The good news is that this QX50 is a premium crossover to rival the likes of the Audi Q5, BMW X3 and Volvo XC60, in a class that’s enjoying booming sales in a generally downward-heading market. Better still, it looks pretty good too. Styling is highly objective obviously, but the dominant front grille and sharp creases give it a purposeful look that’s actually far more handsome in the metal than in pictures.

What those lines hide under the bonnet is either good or bad news depending on which way you look at it. For all of their current dwindling sales demise, diesel engines still dominate in this sector and this QX50 will only be available with a 2.0-litre turbo petrol in two or four-wheel drive forms.

The silver lining to that cloud is that that engine is the world’s first variable compression ratio engine to go into production. Other manufacturers such as Mazda have got similar tech on the way and Infiniti claims that this gives the engine petrol performance with diesel-like economy.


While at first, that sounds worryingly like automotive snake oil, in reality on paper, it’s impressive. A 0 to 60mph time of 6.3 seconds and 143mph top speed aren’t to be sniffed at and while European fuel economy and emissions figures have yet to be homologated, a conversion of the US figures gives an estimate of 35mpg and 187g/km. During some lengthy driving over mountain roads with the air conditioning on, we averaged 28.2mpg meaning that 35mpg isn’t unrealistic. 

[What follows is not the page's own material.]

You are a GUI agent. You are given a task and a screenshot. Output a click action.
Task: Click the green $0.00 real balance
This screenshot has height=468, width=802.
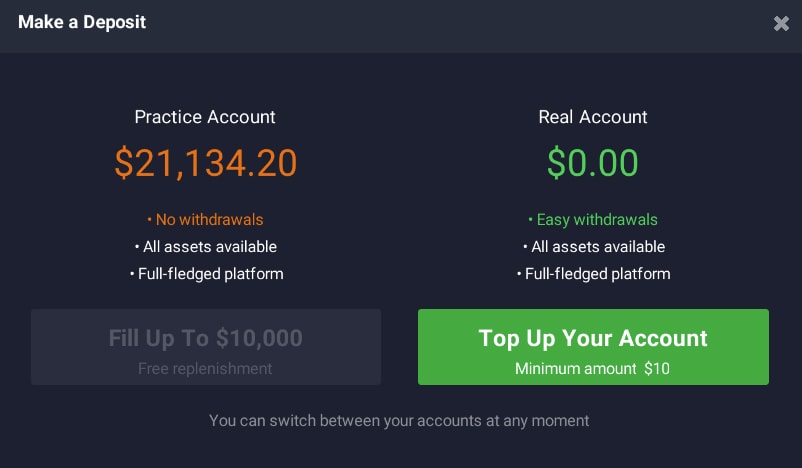click(x=593, y=163)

Eyebrows might raise even further too when you discover that the QX50 also only comes with a CVT automatic gearbox, albeit one that mimics an eight-speed on the road. That might have keen drivers immediately reaching for the crucifix and garlic, but on the road, the QX50’s engine and gearbox seem very well matched during everyday driving conditions.

A gauge between the dials tells you whether the engine is in power or economy mode, but it doesn’t take long before you barely pay it much attention. Much of the reason why is that the engine itself has a decent amount of low down torque and reacts quickly to inputs from your right foot when required. The car itself is pretty refined too with wind and road noise kept well insulated from the cabin and a good ride even on the larger 20in wheels. 

All that said, the Infiniti isn’t about to put a smile on your face when a twisty B road is ahead. The steer-by-wire system that Infiniti uses to such advantage with its clever new ProPilot system for semi-autonomous driving has little feel or feedback about what the car is doing beneath you. And while there’s little body roll through corners, that gearbox can suffer from the traditional CVT drone at higher revs, despite the fact that you can negate this a little with the steering wheel gearchange paddles. This isn’t helped by the fact that in Sport mode, it also pipes additional engine noise into the cabin.

But while it’s not perhaps the driver’s choice in the class (though the Lexus NX or Volvo XC60 aren’t exactly what you’d call ‘involving’ either), it can partly make up for that with an excellent interior. Probably the best we’ve ever seen from Infiniti, everything from the fit and finish to the overall design and the materials used is very good. A pair of touch-screens for the sat nav (upper) and infotainment (lower) dominate the cabin and are fairly intuitive to use on the move. There’s also a head-up display, panoramic sunroof, heated and cooled seats and an electric tailgate. An optional 17-speaker Bose stereo is available too.


That interior boasts a good amount of space as well. There’s plenty of head and legroom in the back (Infiniti claims more rear legroom than the Q5, X3, GLC or XC60) and a decent sized boot. That rear seat can slide for extra luggage space or more legroom too. 

Overall, it’s hard not to come away feeling a little sorry for Infiniti. This new QX50 is a genuinely good car and easily the best we’ve yet driven from the firm. There’s no question that it deserves to do well, but while this latest engine technology is very clever indeed, it’s hard not to think that its limited dealer reach and that lack of a diesel will restrict its chances, even with the fuel’s current demonisation by politicians. 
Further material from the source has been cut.